Fourth, plaintiffs identify a March 16, 2009 blog (attached to the motion to amend as Doc. No. 11-1), which purports to be a news article prepared by an unknown individual discussing various encounters with Ohio Edison, and the author's views on the matters. One of the encounters discussed in the article involved Lisa Huff and the underlying personal injury action. The blog makes reference to an alleged taped conversation between Reggie Huff and an Ohio Edison employee. Plaintiffs suggest that this article places FirstEnergy defendants "in a poor light" and provides "motive" as to why Ohio Edison would not have wanted to risk a "publicized trial." (Doc. No. 11 at 2-3, Page ID #251-52.) Plaintiffs fail to demonstrate how any of the alleged facts set forth in this blog could be used to cure the deficiencies in the complaint. While plaintiffs suggest that the article shows that Ohio Edison is "indifferen[t] to the health and safety of the public" (Id.), this fact does not establish that FirstEnergy defendants engaged in the wrongdoing alleged in the complaint. Moreover, the fact that Ohio Edison arguably received negative press in its dealings with the public does not bridge the gap between possible and plausible.

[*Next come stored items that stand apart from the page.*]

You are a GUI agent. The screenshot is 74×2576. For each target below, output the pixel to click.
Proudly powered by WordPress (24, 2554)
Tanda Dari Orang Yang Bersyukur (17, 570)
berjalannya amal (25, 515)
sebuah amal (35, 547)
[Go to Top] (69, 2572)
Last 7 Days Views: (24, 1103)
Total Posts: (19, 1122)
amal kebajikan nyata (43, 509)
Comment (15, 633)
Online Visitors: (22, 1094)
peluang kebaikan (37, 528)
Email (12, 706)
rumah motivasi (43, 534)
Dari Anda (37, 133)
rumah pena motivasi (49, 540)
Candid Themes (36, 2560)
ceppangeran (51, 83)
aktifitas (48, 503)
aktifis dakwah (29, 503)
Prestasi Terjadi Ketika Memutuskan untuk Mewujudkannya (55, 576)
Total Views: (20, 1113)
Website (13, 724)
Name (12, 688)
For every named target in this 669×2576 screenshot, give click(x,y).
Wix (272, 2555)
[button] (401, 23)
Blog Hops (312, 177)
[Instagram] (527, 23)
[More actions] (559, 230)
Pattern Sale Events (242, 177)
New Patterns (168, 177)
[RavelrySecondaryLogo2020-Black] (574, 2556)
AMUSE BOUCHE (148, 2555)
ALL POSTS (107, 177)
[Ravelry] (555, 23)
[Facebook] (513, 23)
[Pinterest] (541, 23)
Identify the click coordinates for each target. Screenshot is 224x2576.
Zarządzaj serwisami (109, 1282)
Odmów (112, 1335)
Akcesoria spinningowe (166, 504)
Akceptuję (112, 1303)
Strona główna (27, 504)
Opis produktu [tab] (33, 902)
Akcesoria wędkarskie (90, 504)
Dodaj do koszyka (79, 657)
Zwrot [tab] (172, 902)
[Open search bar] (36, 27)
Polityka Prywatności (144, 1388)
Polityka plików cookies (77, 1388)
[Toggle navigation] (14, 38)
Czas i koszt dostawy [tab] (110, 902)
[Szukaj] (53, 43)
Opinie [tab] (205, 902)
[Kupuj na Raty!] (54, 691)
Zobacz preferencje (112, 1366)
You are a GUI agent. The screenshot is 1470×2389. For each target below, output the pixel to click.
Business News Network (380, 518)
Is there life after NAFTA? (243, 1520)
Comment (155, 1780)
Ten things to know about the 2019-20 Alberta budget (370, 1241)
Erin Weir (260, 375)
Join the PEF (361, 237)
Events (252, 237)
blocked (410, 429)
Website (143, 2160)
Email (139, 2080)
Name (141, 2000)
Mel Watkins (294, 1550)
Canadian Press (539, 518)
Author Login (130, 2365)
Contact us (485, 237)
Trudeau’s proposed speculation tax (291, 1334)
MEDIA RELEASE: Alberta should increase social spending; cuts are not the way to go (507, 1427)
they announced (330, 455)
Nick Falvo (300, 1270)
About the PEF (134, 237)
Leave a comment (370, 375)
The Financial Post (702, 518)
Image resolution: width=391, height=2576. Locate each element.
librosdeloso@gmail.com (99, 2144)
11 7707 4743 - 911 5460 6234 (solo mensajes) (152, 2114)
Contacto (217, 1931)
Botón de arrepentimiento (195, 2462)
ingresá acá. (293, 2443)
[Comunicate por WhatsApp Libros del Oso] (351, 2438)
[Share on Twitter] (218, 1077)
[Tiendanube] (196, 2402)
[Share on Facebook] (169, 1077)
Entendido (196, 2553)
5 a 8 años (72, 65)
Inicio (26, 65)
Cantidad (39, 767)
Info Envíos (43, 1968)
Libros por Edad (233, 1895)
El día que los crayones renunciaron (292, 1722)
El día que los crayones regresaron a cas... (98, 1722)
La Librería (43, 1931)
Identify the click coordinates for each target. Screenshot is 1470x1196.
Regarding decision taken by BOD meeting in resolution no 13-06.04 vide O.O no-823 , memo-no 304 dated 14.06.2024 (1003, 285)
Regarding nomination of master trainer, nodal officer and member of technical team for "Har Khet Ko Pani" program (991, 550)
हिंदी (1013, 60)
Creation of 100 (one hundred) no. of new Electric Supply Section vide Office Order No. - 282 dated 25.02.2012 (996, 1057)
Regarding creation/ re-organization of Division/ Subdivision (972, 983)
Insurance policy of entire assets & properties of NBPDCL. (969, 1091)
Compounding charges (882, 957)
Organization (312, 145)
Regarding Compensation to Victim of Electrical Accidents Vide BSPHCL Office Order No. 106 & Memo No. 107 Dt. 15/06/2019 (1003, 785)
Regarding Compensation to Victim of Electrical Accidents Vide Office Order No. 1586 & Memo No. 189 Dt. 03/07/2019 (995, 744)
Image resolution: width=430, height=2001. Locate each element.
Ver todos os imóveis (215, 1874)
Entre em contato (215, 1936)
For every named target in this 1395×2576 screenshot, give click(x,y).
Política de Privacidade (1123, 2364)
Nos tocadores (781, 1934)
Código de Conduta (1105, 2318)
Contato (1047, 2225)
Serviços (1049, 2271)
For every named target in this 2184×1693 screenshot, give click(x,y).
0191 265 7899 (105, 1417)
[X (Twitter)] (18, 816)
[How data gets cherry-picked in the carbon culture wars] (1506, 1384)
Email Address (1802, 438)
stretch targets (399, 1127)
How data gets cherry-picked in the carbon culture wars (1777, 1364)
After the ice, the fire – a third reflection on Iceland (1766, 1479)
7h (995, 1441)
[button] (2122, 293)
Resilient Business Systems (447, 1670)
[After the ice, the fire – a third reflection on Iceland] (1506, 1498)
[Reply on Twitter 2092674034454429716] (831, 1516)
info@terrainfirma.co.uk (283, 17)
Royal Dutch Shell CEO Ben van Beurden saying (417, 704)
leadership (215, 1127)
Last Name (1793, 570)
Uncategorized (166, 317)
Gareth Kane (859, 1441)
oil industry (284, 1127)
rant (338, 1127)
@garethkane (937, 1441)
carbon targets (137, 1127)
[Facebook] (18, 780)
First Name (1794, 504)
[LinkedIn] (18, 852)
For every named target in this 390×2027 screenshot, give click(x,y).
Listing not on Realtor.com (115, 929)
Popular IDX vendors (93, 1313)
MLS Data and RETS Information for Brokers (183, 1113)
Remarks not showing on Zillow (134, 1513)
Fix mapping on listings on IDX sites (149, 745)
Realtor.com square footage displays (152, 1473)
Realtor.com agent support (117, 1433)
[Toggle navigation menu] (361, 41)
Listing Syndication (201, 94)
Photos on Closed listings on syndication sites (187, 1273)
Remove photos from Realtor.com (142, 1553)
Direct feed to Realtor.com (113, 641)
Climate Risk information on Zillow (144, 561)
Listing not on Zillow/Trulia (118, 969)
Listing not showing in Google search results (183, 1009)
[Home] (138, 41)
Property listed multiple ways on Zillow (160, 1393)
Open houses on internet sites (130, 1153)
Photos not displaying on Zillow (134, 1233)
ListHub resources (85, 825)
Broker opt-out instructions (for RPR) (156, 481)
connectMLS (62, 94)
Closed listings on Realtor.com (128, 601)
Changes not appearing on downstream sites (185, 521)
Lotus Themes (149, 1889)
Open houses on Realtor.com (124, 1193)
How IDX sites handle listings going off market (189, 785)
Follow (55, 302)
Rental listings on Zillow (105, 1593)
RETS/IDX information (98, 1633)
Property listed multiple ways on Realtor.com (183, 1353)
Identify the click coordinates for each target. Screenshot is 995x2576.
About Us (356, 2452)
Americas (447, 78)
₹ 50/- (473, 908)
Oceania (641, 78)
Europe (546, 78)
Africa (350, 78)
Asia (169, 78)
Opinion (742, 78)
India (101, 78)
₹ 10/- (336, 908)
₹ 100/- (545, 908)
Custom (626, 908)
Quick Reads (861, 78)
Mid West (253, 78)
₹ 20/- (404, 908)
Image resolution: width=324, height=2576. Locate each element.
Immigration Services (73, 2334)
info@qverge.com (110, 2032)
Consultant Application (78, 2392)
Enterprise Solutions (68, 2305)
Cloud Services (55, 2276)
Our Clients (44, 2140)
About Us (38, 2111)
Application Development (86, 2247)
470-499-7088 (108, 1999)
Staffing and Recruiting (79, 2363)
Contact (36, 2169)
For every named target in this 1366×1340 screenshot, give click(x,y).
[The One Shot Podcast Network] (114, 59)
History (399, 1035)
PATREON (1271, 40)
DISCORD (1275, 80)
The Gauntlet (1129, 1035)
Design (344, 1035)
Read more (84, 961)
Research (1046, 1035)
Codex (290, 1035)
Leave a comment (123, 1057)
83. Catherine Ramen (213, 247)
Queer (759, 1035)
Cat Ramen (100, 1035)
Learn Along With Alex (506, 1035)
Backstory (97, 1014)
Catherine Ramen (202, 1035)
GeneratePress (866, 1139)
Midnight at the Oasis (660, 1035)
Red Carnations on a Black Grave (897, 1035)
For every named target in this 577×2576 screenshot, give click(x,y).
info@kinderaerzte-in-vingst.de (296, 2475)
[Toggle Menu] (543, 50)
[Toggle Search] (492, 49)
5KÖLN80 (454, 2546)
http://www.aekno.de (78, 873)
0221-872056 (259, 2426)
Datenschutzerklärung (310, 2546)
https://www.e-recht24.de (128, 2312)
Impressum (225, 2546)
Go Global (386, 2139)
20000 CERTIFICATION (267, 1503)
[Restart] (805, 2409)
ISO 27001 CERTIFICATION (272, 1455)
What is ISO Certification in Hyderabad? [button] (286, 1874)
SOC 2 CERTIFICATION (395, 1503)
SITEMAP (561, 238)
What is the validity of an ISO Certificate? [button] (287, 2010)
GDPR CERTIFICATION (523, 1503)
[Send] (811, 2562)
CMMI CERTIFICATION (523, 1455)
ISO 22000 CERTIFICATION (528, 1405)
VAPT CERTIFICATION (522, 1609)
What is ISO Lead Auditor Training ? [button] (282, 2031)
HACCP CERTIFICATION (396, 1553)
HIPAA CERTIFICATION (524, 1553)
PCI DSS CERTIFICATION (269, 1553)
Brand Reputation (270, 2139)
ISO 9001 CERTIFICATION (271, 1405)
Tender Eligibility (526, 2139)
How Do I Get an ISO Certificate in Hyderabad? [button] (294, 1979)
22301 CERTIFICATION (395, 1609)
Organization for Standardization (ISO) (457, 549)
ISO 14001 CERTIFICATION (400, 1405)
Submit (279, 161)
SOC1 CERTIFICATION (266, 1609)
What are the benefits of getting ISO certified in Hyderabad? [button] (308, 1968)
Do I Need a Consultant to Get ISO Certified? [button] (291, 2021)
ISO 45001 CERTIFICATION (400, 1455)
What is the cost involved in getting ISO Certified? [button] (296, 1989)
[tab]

Fifth and finally, plaintiffs request leave to amend to include "some potentially material information about the Defendants' efforts to buy influence of the Ohio Supreme Court at the exact time the Court was to rule on discretionary jurisdiction in the Plaintiff's personal injury suit." (Doc.
Ultimately, the Court finds that it would be futile to permit plaintiffs to amend their complaint. The proposed factual allegations in their motion to amend mirror those that have been found to be insufficient under Rule 8 and Rule 9(b). Such an amendment would not survive a motion to dismiss because the factual allegations offered do not state any claims for relief which are plausible, and do not, otherwise, cure the numerous deficiencies in the complaint set forth above. Accordingly, plaintiffs' motion to amend is DENIED.
For all of the foregoing reasons, FirstEnergy defendants' motion to dismiss is GRANTED. All claims in the complaint are hereby DISMISSED with prejudice.